In this essay, Adam Gopnik discusses the cause of the 2007 Virginia Tech shootings, in which a single gunman killed 32 people before committing suicide. Before you begin reading, take a moment to think about mass shootings. Where do they most often take place? What do you think is the root cause of these shootings? How can they be prevented?

(1) The cell phones in the pockets of the dead students were still ringing when we were told that it was wrong to ask why. As the police cleared the bodies from the Virginia Tech engineering building, the cell phones rang, in the eccentric varieties of ring tones, as parents kept trying to see if their children were O.K. to imagine the feelings of the police as they carried the bodies and heard the ringing is heartrending; to imagine the feelings of the parents who were calling – dread, desperate hope for a sudden answer and the bliss of reassurance, dawning grief – is unbearable. But the parents, and the rest of us, were told that it was not the right moment to ask how the shooting had happened – specifically, why an obviously disturbed student, with a history of mental illness, was able to buy guns whose essential purpose is to kill people – and why it happens over and over again in America. At a press conference, Virginia’s governor, Tim Kaine, said, “People who want to…make it their political hobby horse to ride, I’ve got nothing but loathing for them….At this point, what it’s about is comforting family members…and helping this community heal. And so those who want to try to make this into some little crusade, I say take that elsewhere.”
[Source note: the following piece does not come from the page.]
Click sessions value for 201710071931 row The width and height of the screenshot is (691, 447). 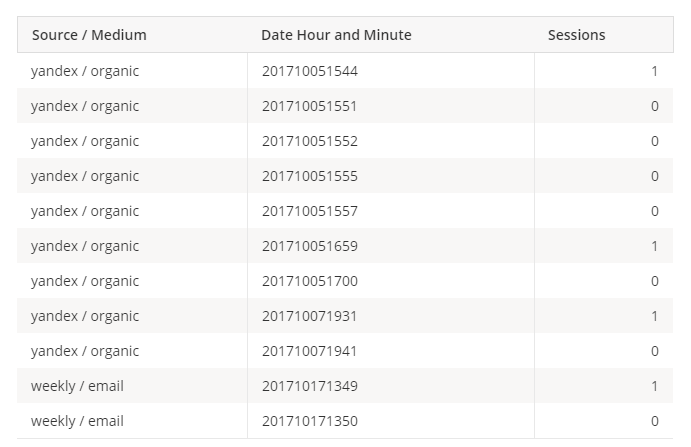pos(654,316)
(2) If the facts weren’t so horrible, there might be something touching in the Governor’s deeply American belief that “healing” can take place magically, without the intervening practice called “treating.” The logic is unusual but striking: the aftermath of a terrorist attack is the wrong time to talk about security, the aftermath of a death from lung cancer is the wrong time to talk about smoking and the tobacco industry, and the aftermath of a car crash is the wrong time to talk about seat belts. People talked about the shooting, of course, but much of the conversation was devoted to musings on the treatment of mental illness in universities, the problems of “narcissism,” violence in the media and popular culture, copycat killings, the alienation of immigrant students, and the question of Evil.

(3) Some people, however – especially people outside America – were eager to talk about it in another way, and even to embark on a little crusade. The whole world saw that the United States has more gun violence than other countries because we have more guns and are willing to sell them to madmen who want to kill people. Every nation has violent loners, and they tend to have remarkably similar profiles from one country and culture to the next. And every country has known the horror of having a lunatic get his hands on a gun and kill innocent people. But on a recent list of the fourteen worst mass shootings in Western democracies since the nineteen-sixties, the United States claimed seven, and, just as important, no other country on the list has had a repeat performance as severe as the first.